I just got off the phone with my cousin in New York City, he said that if I can't get the 16 GB Iphone this weekend in Buffalo he could get it for me and send it to me. So now I have 2 ways to get one, I hope I don't need to ask him but at least I have a back-up plan. 
Ted


----------



## dazednconfused (Feb 25, 2008)

2. Declare it! You don't need the hassle if you get caught. I just bought 2 from Portland over the weekend (No Sales Tax) and declared it. Luckily for me, the border guard just let us pass. No Duty!


----------



## newbieted (Dec 20, 2007)

I just picked up my iphone from walden galleria 8 gb. No probs at all decalred it at the border, came home ran the program and in 2 minutes it was working fine with no worries. I just love this thing, my wife was fiddling with it and within seconds she said hey this is cool why didn't you tell me to get one!. (she thought the whole"IPHONE THING" was just hype...... now she wants one. oh well if her job doesn't give her a new phone I guess we will be taking a trip to the border sooner than expected LOL.
Ted
BTW I want to personally thank everyone for their help in this whole process:clap: :clap:


----------



## kgeorge78 (Sep 8, 2003)

what is jailbreak? Is it necessary? Does it "unlock" the phone or just open it up to 3rd party apps?

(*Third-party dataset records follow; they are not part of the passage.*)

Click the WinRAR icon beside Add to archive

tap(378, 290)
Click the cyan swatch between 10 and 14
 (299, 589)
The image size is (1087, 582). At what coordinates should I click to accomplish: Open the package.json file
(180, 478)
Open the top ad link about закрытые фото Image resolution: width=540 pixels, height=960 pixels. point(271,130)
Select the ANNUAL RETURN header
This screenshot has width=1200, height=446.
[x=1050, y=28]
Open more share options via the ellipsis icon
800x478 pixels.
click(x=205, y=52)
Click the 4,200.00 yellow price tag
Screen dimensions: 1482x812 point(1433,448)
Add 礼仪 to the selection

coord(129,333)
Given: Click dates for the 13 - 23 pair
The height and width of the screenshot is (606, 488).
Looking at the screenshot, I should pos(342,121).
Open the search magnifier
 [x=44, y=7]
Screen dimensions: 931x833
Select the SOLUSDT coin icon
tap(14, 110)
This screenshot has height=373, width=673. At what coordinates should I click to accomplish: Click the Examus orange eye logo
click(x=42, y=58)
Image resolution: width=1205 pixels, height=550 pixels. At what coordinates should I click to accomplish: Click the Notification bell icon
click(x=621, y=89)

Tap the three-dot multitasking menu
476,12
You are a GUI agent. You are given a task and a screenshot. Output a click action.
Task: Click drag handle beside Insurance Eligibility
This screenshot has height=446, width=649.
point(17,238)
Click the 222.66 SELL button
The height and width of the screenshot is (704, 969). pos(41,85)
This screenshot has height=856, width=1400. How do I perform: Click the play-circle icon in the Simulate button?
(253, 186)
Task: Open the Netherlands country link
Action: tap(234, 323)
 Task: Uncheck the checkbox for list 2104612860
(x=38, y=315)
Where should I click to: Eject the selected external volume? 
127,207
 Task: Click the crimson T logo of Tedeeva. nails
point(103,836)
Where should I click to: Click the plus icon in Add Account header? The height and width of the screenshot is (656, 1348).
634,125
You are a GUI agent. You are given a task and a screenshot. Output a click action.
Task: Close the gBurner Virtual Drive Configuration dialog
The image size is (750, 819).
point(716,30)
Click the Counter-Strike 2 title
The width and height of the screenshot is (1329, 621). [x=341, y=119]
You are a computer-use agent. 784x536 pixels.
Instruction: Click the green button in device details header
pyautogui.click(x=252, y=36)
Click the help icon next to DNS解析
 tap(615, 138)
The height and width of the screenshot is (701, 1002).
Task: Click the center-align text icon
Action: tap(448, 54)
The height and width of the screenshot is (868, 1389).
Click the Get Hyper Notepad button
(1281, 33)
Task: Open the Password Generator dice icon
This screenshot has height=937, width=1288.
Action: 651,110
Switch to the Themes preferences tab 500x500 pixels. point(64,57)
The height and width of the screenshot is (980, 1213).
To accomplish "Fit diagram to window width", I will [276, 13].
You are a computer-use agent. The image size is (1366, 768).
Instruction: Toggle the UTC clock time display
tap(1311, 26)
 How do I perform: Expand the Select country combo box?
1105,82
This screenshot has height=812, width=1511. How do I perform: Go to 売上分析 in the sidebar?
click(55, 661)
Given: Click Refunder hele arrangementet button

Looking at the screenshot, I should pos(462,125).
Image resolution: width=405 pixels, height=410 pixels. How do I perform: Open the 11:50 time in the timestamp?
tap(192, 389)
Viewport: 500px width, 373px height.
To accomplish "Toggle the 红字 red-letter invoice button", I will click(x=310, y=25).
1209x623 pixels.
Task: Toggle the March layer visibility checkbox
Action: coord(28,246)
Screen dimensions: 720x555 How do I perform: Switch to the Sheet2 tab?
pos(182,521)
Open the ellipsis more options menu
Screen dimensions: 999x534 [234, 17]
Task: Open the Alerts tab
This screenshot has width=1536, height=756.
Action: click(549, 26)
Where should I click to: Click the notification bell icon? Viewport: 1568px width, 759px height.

So If I buy a iphone from Detroit, I can take it home, update it to 1.1.4, "jailbreak" it if necessary, then take it to a rogers store and activate it buy getting a sim card?

Will internet work on it? Ive been holding out but really the wait is killing me.

Im currently with telus and want to keep my phone number. How do I do this. Do I have to cancel telus first or keep it until I activate my iphone. How does this work??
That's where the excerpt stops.